Jon asks whether HTML5 should be adopted.
He kicks off the discussion talking about browser incompatibilities, proprietary technologies like Flash and Flex, and asking how much more difficult web application development becomes when rich media is thrown into the mix.
Most people have flash installed on their machines - they don’t realise that they’re using a proprietary plugin when they watch youtube videos. Flash also isn’t necessarily well supported in mobile devices and less mainstream platforms like Linux.
Browser incompatibility breaks the user experience, but is the problem that the browser is not compatible with the website, or that the website is not compatible with the browser? It’s often incorrectly reported, and how does it change the approach required?
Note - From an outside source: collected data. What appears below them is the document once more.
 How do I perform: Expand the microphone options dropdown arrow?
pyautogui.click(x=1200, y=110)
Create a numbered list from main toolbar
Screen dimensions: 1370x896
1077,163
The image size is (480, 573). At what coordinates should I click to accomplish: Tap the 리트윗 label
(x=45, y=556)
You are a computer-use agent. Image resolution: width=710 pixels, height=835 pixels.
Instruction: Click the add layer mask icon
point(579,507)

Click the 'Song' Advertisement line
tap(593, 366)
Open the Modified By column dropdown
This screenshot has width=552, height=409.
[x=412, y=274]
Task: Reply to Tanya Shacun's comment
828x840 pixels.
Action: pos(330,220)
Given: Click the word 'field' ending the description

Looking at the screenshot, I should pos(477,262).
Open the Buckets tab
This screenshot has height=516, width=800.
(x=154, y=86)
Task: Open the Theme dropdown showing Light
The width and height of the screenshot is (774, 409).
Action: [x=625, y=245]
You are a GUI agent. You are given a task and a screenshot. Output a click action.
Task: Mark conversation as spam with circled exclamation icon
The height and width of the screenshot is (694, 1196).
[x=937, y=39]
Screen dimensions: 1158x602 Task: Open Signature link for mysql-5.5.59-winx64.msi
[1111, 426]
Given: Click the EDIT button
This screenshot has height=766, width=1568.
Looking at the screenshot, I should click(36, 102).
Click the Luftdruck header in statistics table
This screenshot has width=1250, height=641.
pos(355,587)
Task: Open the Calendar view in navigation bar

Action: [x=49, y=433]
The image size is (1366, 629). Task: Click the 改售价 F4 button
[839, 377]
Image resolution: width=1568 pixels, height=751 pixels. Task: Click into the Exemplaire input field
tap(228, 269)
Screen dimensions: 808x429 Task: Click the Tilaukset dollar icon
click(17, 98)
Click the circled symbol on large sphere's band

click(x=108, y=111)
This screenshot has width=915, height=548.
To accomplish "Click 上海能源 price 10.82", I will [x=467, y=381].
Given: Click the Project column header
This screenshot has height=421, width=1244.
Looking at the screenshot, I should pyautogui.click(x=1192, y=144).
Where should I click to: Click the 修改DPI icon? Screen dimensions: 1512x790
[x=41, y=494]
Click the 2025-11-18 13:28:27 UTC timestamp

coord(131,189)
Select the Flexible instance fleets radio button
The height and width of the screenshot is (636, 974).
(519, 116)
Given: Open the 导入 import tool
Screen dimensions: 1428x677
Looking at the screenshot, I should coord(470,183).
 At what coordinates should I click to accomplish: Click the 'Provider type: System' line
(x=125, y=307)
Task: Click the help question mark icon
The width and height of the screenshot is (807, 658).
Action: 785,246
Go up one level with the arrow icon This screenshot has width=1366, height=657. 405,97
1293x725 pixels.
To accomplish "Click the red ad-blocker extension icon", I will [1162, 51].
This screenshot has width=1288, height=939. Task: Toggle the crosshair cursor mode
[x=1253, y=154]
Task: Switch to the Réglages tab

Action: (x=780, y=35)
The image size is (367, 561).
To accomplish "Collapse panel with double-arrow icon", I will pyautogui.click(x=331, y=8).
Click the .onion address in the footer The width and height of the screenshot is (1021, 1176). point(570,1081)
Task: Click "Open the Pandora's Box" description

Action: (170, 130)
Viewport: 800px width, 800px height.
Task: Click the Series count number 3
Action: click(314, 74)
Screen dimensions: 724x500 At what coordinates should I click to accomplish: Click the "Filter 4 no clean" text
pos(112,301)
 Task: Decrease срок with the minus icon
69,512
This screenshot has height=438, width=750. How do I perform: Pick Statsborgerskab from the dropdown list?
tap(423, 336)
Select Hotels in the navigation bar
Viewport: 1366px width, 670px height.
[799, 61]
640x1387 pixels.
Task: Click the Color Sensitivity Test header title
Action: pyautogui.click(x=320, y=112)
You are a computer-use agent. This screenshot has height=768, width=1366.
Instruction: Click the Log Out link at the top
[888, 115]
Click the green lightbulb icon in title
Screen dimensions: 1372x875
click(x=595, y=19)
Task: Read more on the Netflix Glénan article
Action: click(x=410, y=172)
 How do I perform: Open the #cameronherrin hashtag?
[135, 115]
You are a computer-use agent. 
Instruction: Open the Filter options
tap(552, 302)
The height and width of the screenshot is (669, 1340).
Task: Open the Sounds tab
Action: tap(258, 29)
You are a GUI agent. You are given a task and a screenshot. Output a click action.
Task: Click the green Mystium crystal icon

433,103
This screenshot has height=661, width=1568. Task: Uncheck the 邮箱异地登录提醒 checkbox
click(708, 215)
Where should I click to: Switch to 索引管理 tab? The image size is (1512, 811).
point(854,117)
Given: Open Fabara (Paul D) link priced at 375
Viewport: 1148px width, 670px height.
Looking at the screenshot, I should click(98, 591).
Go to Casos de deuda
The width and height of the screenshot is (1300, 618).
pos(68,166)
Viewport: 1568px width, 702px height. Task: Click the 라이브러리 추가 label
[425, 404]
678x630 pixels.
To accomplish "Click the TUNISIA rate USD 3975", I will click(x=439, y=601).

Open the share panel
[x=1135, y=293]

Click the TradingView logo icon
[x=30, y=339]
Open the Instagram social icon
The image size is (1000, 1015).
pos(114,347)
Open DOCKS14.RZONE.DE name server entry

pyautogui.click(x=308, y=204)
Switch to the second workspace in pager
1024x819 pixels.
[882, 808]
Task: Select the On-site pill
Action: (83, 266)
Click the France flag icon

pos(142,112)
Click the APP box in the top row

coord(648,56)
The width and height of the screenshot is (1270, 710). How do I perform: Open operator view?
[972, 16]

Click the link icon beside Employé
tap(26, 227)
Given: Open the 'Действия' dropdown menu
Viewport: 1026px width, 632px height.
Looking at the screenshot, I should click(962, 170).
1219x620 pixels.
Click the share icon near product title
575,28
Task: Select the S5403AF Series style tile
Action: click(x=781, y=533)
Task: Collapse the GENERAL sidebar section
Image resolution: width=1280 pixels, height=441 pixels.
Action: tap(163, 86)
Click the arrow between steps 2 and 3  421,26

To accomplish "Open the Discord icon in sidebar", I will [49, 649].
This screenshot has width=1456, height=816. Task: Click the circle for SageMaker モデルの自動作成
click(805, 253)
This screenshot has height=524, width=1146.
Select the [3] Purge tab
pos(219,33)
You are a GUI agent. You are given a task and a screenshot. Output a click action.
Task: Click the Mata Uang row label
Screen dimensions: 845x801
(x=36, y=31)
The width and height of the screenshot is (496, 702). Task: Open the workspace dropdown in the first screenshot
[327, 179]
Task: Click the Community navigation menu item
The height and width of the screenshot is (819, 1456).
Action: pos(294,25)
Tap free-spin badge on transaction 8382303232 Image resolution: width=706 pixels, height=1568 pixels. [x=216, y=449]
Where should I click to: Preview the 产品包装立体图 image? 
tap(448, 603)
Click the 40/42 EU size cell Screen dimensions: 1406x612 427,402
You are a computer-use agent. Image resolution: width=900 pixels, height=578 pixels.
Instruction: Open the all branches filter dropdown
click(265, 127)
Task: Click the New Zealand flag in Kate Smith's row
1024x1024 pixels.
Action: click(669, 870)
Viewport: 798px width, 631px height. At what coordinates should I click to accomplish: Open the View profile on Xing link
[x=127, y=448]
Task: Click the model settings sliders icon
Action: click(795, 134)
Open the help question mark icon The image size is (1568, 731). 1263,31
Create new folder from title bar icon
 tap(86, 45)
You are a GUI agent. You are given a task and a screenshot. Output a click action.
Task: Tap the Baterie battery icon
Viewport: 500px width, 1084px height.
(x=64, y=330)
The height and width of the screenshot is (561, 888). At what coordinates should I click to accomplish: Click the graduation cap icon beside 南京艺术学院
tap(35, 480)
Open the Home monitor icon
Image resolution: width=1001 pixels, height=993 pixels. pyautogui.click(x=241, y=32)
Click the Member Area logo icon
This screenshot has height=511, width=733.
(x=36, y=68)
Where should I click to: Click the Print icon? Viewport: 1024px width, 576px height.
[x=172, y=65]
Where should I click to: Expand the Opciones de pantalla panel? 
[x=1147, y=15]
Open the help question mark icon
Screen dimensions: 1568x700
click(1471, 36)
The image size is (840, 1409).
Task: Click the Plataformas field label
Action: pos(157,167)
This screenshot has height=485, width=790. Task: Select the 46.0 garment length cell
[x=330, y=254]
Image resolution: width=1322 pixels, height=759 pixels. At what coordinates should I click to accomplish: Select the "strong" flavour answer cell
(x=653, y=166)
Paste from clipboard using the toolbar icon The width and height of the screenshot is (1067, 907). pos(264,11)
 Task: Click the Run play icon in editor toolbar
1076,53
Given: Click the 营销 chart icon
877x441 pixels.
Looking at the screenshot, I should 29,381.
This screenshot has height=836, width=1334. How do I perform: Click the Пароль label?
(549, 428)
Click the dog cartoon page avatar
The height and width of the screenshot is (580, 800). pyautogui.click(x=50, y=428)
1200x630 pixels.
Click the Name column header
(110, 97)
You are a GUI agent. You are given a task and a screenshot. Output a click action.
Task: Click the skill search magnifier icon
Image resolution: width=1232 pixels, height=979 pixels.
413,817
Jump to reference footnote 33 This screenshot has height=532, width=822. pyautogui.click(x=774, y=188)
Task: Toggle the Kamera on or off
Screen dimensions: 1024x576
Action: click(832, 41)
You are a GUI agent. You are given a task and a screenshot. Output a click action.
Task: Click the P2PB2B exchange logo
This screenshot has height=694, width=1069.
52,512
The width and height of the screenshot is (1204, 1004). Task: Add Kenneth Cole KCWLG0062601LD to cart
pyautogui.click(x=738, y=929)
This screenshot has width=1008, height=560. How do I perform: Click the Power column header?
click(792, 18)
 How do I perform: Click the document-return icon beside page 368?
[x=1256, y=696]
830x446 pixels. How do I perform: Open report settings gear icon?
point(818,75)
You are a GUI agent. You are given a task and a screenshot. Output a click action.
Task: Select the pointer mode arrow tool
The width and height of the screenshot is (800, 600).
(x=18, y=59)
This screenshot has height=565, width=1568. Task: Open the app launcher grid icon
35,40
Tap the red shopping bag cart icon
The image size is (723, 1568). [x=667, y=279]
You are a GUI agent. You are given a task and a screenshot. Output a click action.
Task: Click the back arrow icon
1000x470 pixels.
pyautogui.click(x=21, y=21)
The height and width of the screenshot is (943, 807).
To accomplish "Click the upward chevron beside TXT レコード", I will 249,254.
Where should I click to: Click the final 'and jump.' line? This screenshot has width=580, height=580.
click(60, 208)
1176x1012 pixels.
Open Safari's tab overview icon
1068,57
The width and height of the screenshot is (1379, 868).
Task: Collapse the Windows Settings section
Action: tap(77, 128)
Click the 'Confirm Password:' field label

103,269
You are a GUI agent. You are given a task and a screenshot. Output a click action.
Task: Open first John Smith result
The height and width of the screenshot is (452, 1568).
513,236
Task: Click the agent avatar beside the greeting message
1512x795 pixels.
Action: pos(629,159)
The recent news that Windows 7 will not ship with Internet Explorer, potentially giving users a choice of browser. How could that choice be implemented, perhaps a list of browser options, IE vs. Firefox vs. Opera vs. Chrome? Would users choose to adopt a different browser given the choice, or has Internet Explorer’s uniquity in the market made Internet Explorer a synonym for web browsing. Would the non-technical web browser user really care what tool they use to do it, so long as it works?
Does Google have the web footprint to make or break HTML5?
Reference is made back to the stimulus talks - you can’t sell something unless users want or need it.
So, should the rich content that users want depend on proprietary technologies like Flash, or should the delivery mechanism be based entirely on open standards?
Flash is everywhere - most people have it on their desktops. To produce Flash content, on the other hand, can cost lots of money.
The discussion moved around the question of HTML5 vs. … to the interesting questions and discussion points around commercial and open source software.